[A block of data]
--- BEGIN ---

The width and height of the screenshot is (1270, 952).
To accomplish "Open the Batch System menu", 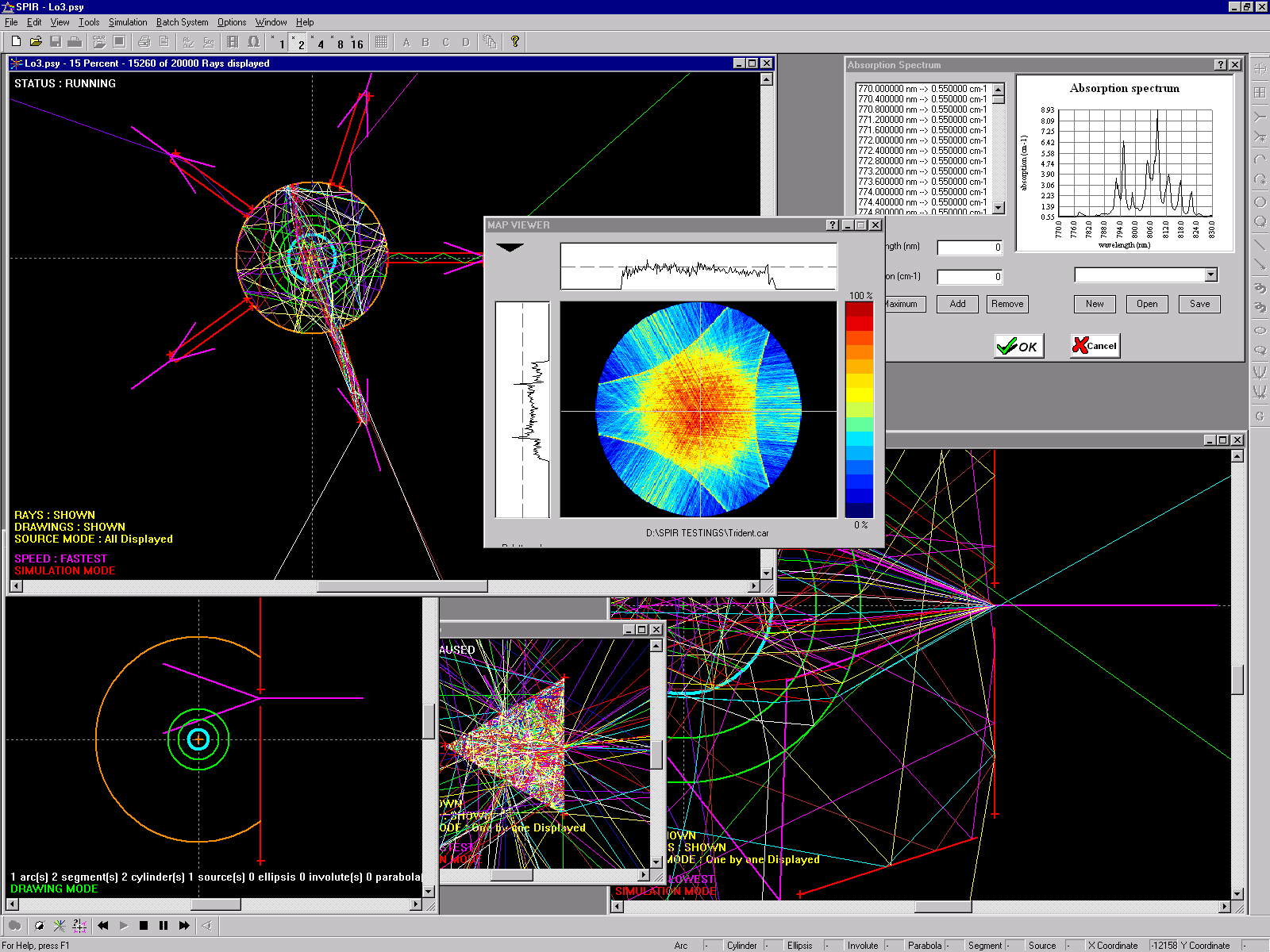I will (x=182, y=22).
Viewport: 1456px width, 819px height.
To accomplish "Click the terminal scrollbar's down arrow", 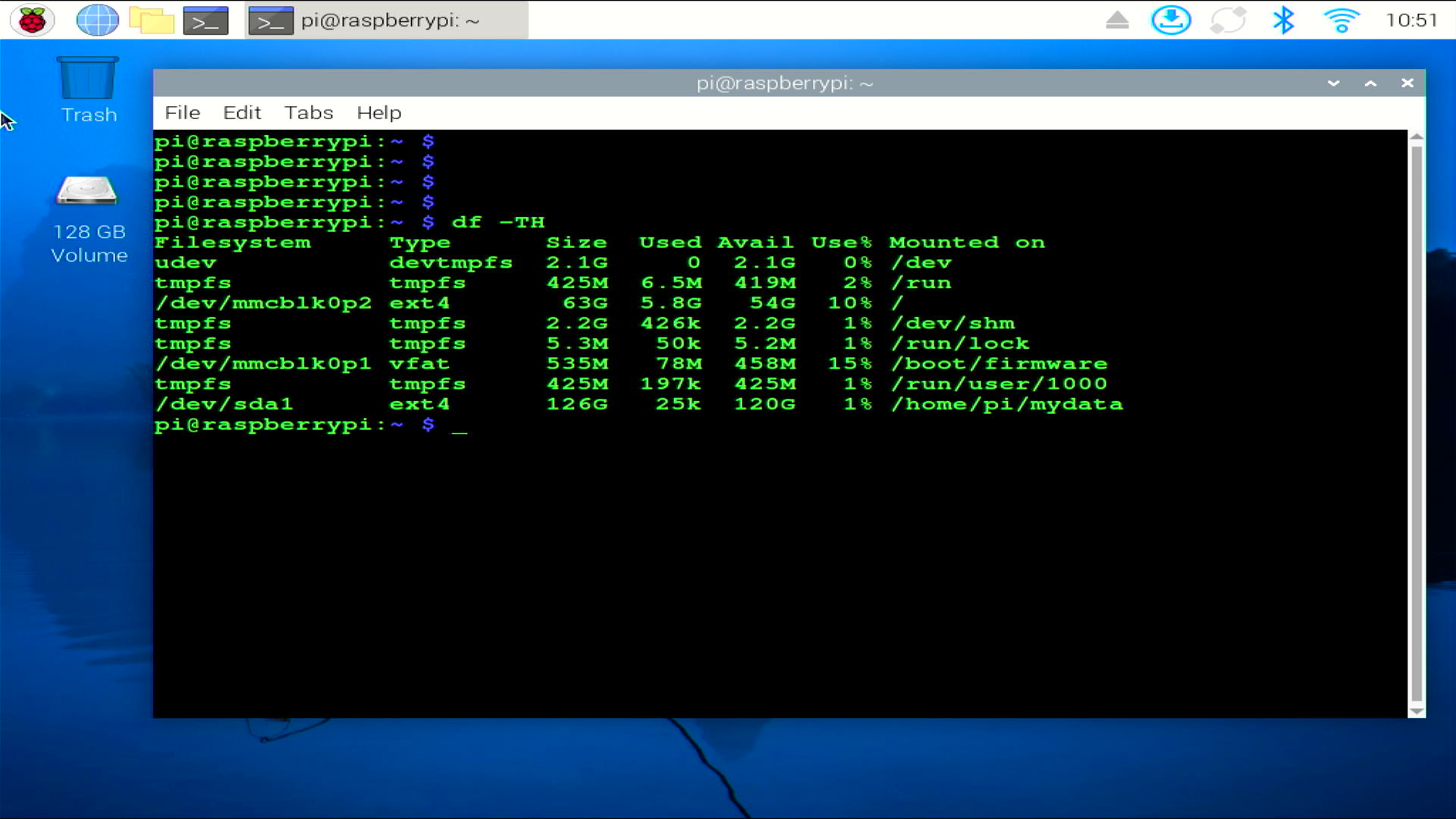I will pyautogui.click(x=1416, y=711).
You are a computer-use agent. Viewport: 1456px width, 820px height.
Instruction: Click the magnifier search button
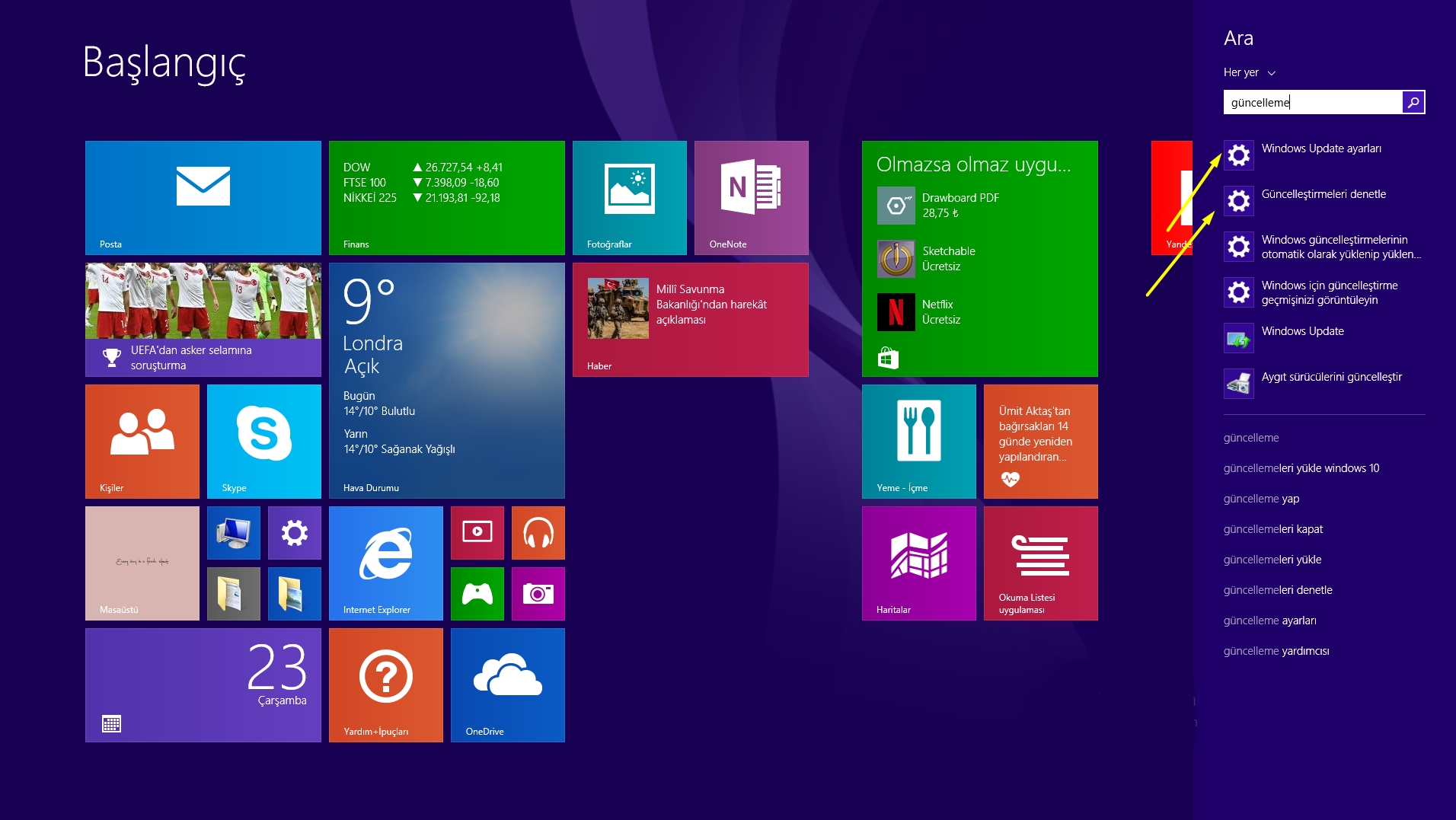point(1413,102)
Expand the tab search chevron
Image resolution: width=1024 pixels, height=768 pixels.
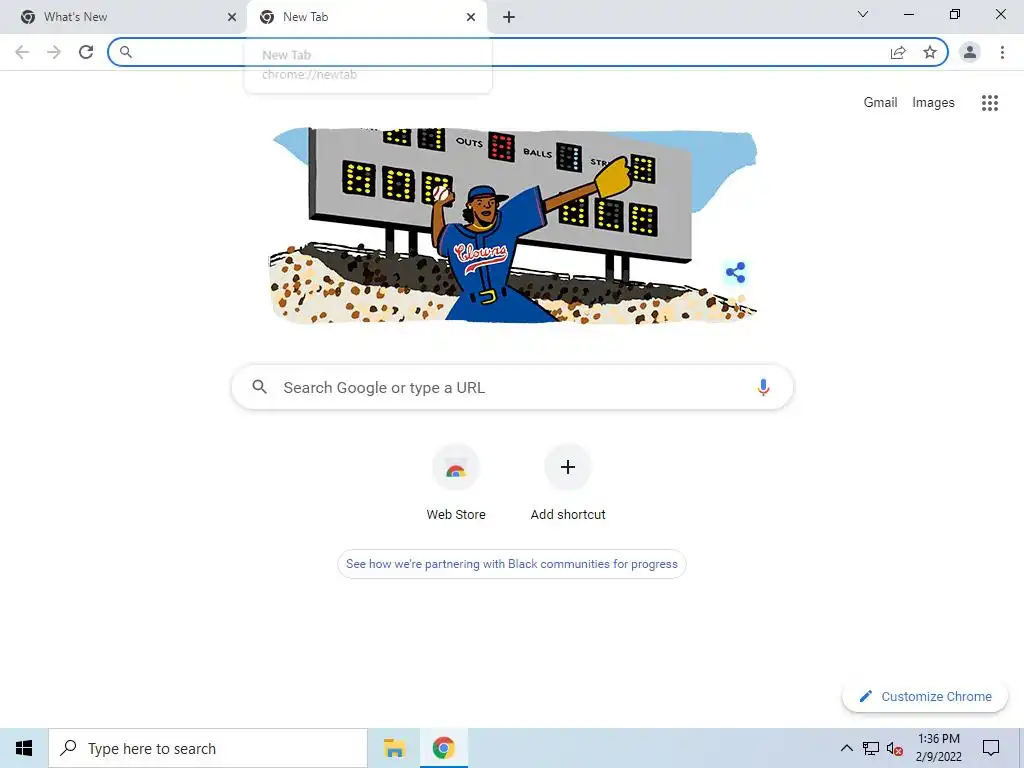(x=863, y=14)
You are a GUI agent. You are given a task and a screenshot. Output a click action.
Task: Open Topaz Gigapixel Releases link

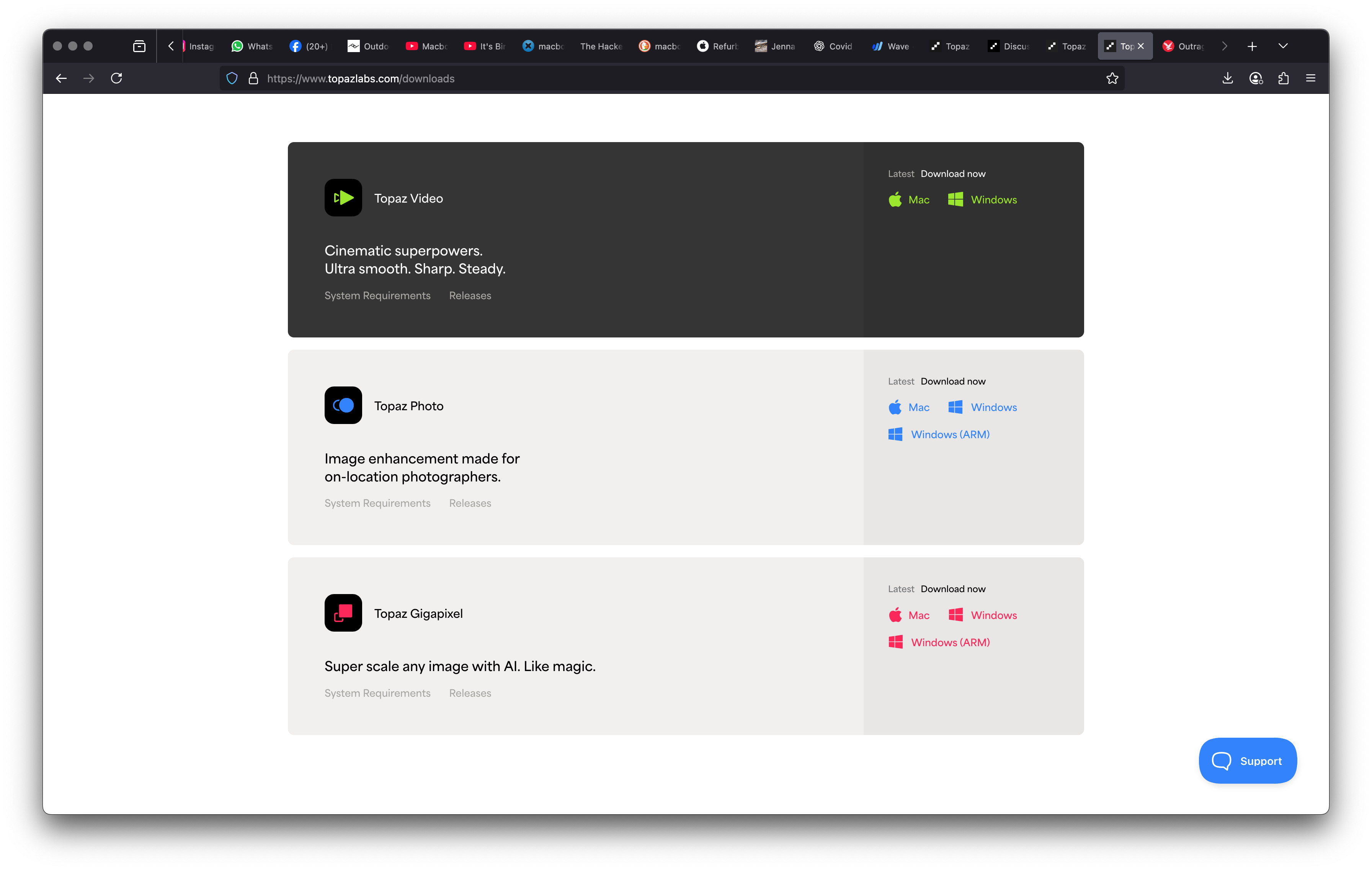(x=469, y=693)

--- END ---

Copy the entries again from the line containing "You are a computer-use" through the end of the entries, including both ends, and raise every coordinate in the answers by 102. Leave the pictures out.

You are a computer-use agent. Viewport: 1456px width, 820px height.
Instruction: Click the magnifier search button
point(1515,204)
Expand the tab search chevron
Image resolution: width=1024 pixels, height=768 pixels.
(x=965, y=116)
You are a GUI agent. You are given a task and a screenshot. Output a click action.
Task: Open Topaz Gigapixel Releases link

(x=571, y=795)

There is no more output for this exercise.